Implementation of these financial measures got underway in 2020. The new salary adjustment procedure was elaborated in consultation with staff representatives and unanimously approved by the Administrative Council in June. Its subsequent implementation took place in December 2020, which marked the end of the previous salary adjustment cycle and the beginning of a new six-year cycle.
The increase in the contribution rate to the Reserve Funds for Pensions and Social Security (RFPSS) was adopted as of 1 January 2020. The inflation-based fee adjustment was also integrated in the EPO's budget for 2021 (and in estimates for 2022-2025).

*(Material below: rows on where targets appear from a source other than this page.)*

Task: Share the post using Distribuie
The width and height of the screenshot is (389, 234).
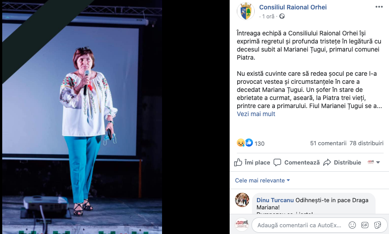Action: click(x=342, y=162)
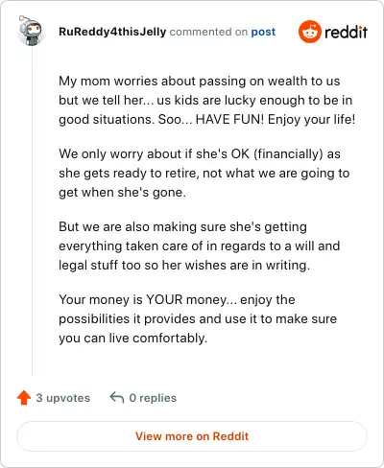Open the blue "post" link
The width and height of the screenshot is (384, 468).
(x=263, y=32)
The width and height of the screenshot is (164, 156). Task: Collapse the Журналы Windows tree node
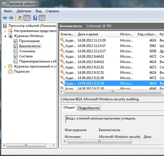pyautogui.click(x=5, y=36)
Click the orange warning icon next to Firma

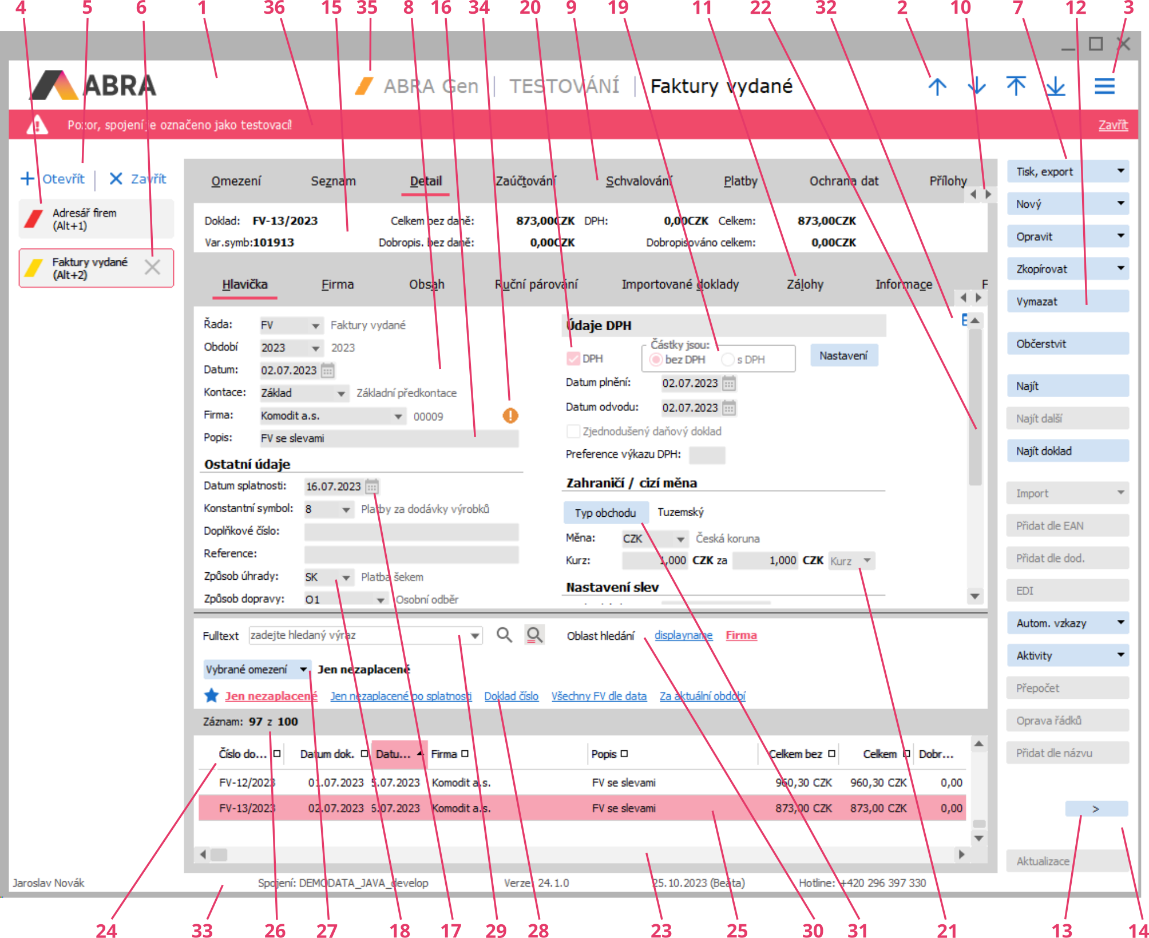tap(510, 415)
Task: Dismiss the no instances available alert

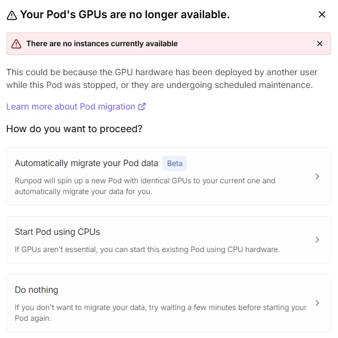Action: coord(320,44)
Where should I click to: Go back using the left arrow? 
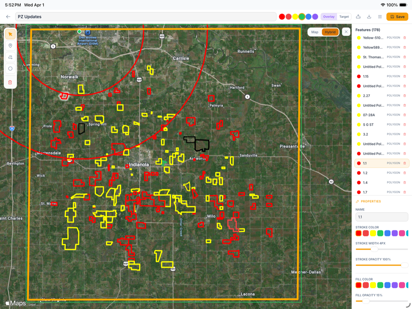(8, 16)
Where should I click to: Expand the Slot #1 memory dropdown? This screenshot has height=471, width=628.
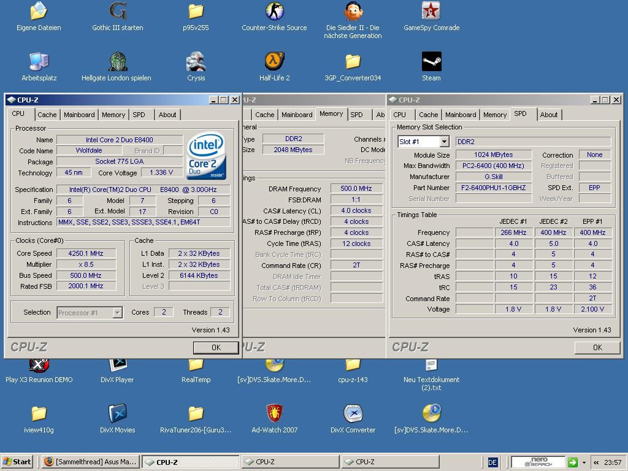(444, 142)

The digitalisation measure remained in the investment phase throughout 2020 and is ongoing.
As for surplus cash transfers, a total of EUR 125 million was approved for transfer to the RFPSS by the Administrative Council , and transfers to the EPO Treasury Investment Fund are taking place in line with cash generation from the EPO's operations. The implementation of the other measures is monitored in the course of the EPO's regular financial management processes.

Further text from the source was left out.